By the time we met, he was a single stick poking out of fertilized soil, an assuredly dead stump without a hint of life. My on-again, off-again boyfriend Jack kept Kyle in a large blue pot in his bedroom, near the window, where he would get enough light.
Jack watered him every other day and spoke to him gently, “You’re doing better, Kyle. I can see you growing. You got this. Take your time. I know you’ll sprout when you’re ready.”
Jack wasn’t always so attentive. In an earlier iteration of our dating, I gave him a jade plant and a pink index card with instructions on how to care for it:
- Put in full sun.
- Water with two tablespoons once every 10 days.
Jade plants are one of the most popular succulents in our region. They grow everywhere on the eastern edge of L.A. County, which is a glorified desert. Without a sprinkler system, succulents are really the only flora you can easily and reliably grow.
Jack told me he wasn’t ready for a relationship, but I didn’t believe him. He was smart, funny and full of potential. I performed all sorts of overly helpful gymnastics to convince him that loving me was a good idea, that I could make his life better, that I could help him grow.

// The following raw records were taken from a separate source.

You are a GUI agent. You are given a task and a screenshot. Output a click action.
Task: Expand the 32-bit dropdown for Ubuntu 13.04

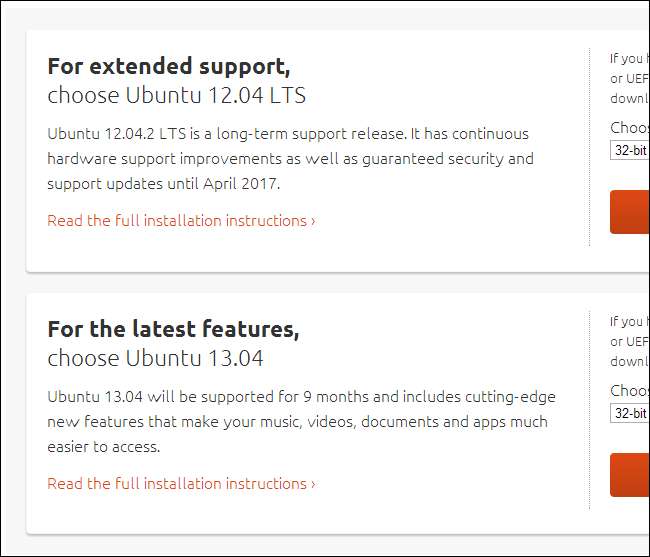(630, 413)
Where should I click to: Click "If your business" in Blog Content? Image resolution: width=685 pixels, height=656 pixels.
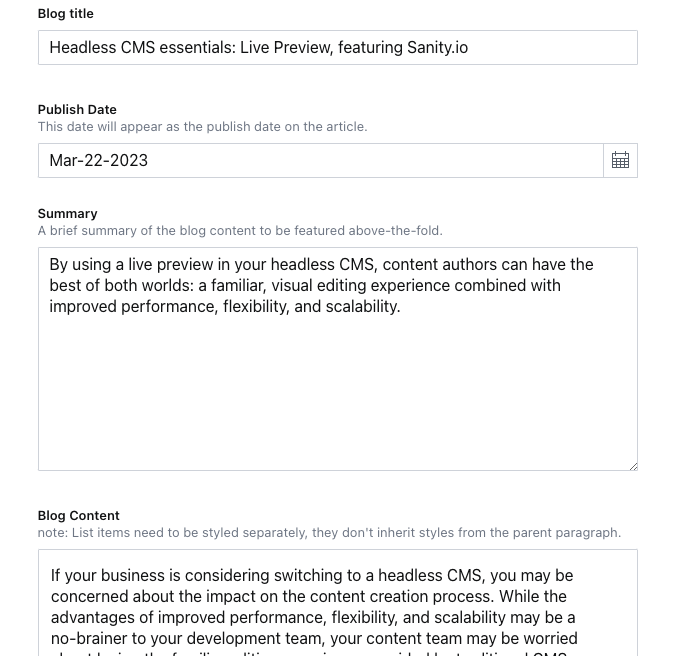click(x=104, y=575)
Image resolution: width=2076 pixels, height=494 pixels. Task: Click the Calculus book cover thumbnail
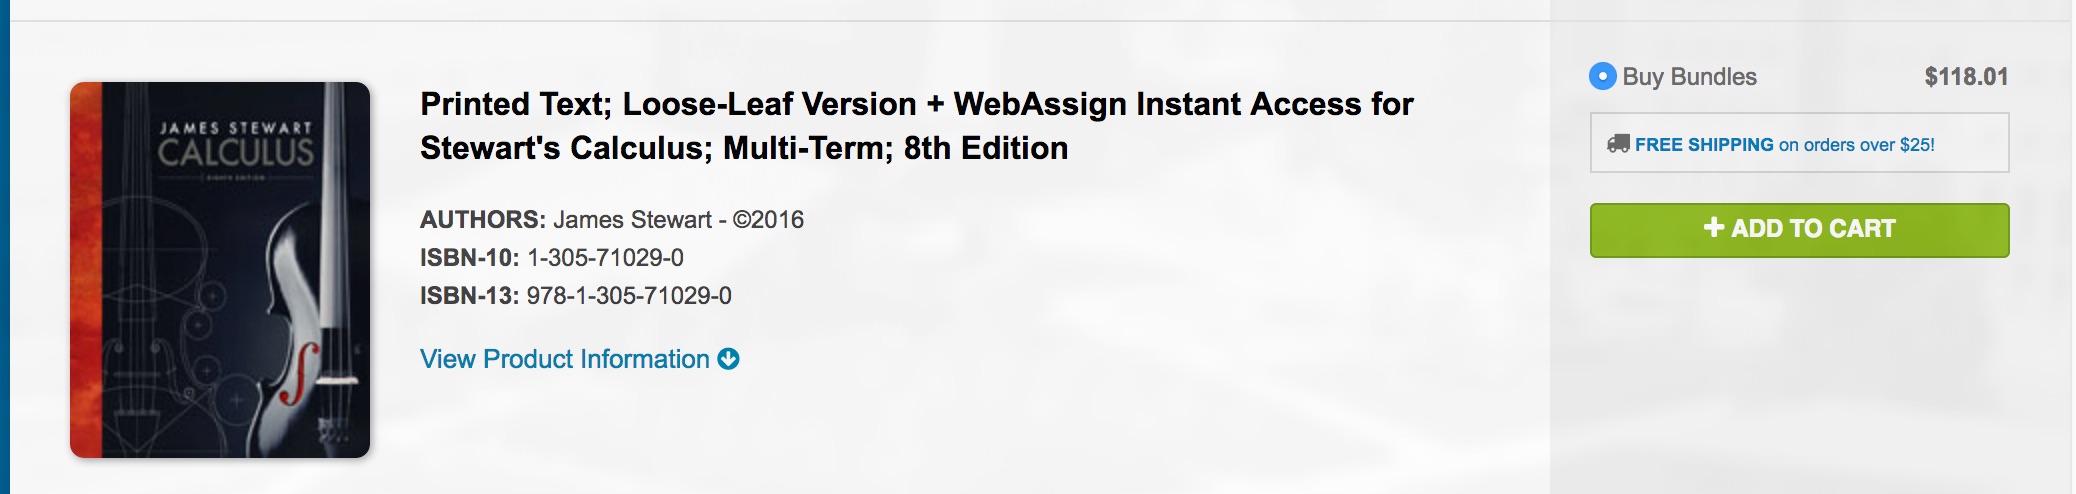220,270
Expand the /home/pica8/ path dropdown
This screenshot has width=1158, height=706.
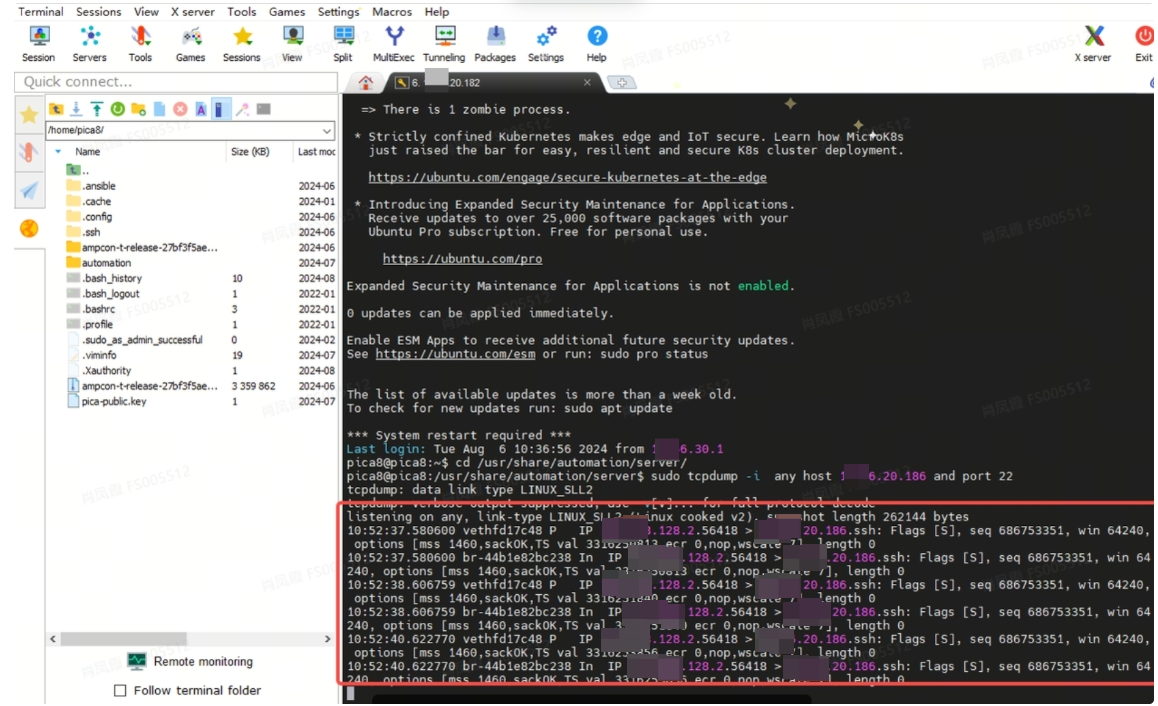point(327,131)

The first time he broke up with me was on Christmas Eve. I stopped by with a box of sentimental gifts I had spent dozens of hours curating. I knew he had spent the past few days shopping for his family, but he didn’t have a present for me. I must have looked disappointed, because he told me to grow up and let go of expectations, that love isn’t about giving people things.
The jade plant was dead before we saw each other again.
My mother used to stand in her garden in El Monte, playing her violin to the plants in our yard, because she’d read a study that said music helped plants thrive. She loved birds and she cultivated plants that would attract them. I watched her care for them with more curiosity and compassion than she had for her children. Some of her plants, like sweet alyssum, grow better next to other plants, like Swiss chard, so she experimented and planted the ones that worked better together.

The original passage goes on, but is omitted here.